Через несколько дней мне пришлось узнать, что Лепин весьма заинтересовал одного из наших соотечественников, у которого возникло желание поглубже проникнуть в жизнь этого старичка.
В распорядок дня в эту пору стала входить английская мода приглашать знакомых пить чай в пять часов, и вот на одном из таких приемов в красивом дамском салоне меня вызвали по телефону из посольства и просили отправиться без промедления в префектуру полиции: надо было освободить из-под ареста одного из наших генералов.
Поднявшись по широкой и, как водится во всех французских казенных домах, мрачной и закопченной лестнице, я встретил на втором этаже полицейского чиновника, передавшего мне визитную карточку на французском языке.

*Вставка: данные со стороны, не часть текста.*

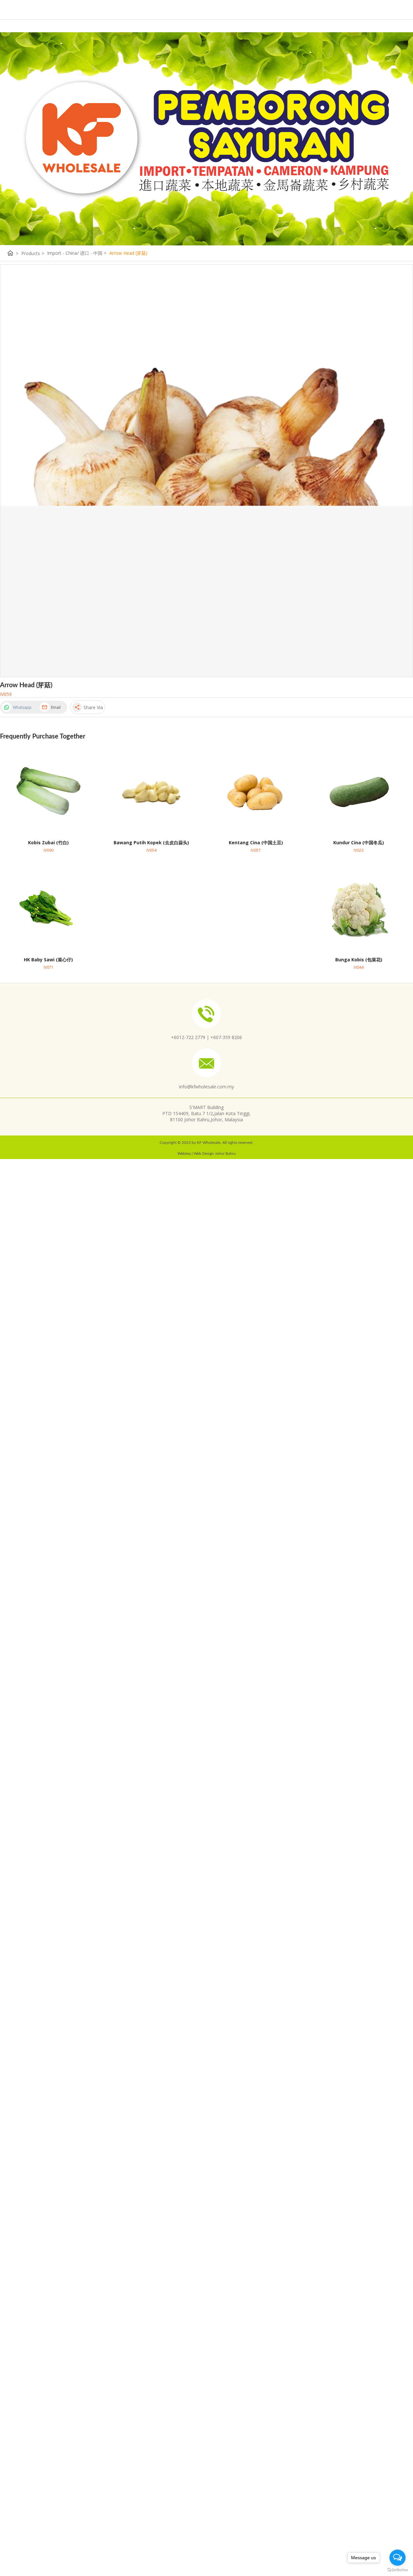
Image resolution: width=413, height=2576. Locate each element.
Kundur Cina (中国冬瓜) (358, 842)
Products (32, 253)
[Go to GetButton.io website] (397, 2569)
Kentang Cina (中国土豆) (256, 842)
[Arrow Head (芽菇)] (206, 471)
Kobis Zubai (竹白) (48, 842)
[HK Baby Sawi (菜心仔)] (48, 908)
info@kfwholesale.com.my (206, 1087)
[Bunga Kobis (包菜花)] (358, 908)
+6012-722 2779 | (190, 1037)
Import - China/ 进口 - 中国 (76, 253)
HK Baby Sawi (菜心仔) (48, 959)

Фамилию эту я часто слышал в детстве, когда отец был начальником штаба гвардейского корпуса, а Скугаревский – начальником штаба 1-й гвардейской дивизии. Через минуту в комнату вошел высокий, худой, статный старик с длинными седыми бакенбардами, довольно сурового вида. Я почтительно, сняв цилиндр, вытянулся по-военному и отрапортовал о своем служебном положении. Старик в сером неуклюжем пиджаке тоже автоматически встал «смирно», протянул руку и, насколько мог, приветливо извинился за свою оплошность.
– Простите, – сказал он, – что, будучи в отпуску, я не нанес вам визита как военному агенту.
Подобную военную вежливость молодые поколения русских офицеров давно растеряли.